The data:

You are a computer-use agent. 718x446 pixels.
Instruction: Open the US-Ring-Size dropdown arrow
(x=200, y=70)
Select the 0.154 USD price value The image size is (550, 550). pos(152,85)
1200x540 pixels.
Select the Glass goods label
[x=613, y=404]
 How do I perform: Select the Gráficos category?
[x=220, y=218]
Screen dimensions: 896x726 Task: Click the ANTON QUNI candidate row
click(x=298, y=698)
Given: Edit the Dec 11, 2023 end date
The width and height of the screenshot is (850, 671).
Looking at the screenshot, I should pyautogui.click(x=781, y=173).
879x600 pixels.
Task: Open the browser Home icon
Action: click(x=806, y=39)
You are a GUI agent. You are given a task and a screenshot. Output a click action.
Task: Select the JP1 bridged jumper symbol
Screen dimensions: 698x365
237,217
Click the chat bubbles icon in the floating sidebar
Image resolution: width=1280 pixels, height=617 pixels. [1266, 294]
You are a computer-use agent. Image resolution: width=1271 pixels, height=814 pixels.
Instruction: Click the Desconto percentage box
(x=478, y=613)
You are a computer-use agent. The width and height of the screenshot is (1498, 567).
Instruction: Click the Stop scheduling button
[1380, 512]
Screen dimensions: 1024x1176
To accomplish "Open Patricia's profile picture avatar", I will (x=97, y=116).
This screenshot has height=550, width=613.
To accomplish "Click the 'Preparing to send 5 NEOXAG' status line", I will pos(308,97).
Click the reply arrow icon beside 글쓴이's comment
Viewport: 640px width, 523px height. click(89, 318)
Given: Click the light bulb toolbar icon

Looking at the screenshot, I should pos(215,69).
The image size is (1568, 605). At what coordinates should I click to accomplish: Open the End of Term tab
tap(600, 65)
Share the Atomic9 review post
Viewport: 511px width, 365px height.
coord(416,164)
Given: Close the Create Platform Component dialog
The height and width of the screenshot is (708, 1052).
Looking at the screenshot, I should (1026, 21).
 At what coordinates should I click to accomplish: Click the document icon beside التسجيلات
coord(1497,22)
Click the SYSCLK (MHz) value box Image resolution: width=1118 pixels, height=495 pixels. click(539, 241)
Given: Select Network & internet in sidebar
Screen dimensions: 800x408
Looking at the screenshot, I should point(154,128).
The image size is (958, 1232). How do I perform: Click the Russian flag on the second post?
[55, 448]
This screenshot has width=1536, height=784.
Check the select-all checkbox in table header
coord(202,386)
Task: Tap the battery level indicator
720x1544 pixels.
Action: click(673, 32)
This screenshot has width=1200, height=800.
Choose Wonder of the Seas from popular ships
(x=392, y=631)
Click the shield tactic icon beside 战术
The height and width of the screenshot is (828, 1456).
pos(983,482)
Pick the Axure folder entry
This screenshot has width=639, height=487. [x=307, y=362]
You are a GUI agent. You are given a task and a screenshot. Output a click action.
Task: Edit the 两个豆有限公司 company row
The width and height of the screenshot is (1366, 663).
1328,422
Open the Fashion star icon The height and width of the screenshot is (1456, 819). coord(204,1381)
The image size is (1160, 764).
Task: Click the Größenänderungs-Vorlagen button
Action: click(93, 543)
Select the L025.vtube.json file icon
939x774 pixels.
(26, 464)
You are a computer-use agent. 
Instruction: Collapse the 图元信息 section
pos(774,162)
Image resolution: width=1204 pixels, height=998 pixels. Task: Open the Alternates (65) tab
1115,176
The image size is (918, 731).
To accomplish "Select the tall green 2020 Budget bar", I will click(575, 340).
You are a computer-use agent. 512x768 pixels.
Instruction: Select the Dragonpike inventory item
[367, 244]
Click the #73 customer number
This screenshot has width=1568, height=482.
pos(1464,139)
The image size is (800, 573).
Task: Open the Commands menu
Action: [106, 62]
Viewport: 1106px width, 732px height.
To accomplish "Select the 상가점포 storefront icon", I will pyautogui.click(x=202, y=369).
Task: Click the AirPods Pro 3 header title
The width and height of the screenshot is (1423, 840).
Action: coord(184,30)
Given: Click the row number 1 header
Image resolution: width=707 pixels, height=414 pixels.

Task description: Your reply must contain the line with "You are a computer-use agent. 512x768 pixels." and each later line of the material, word for word, and nothing else.

Exercise answer:
You are a computer-use agent. 512x768 pixels.
Instruction: Select the Dragonpike inventory item
[367, 244]
Click the #73 customer number
This screenshot has width=1568, height=482.
pos(1464,139)
The image size is (800, 573).
Task: Open the Commands menu
Action: [106, 62]
Viewport: 1106px width, 732px height.
To accomplish "Select the 상가점포 storefront icon", I will pyautogui.click(x=202, y=369).
Task: Click the AirPods Pro 3 header title
The width and height of the screenshot is (1423, 840).
Action: coord(184,30)
Given: Click the row number 1 header
Image resolution: width=707 pixels, height=414 pixels.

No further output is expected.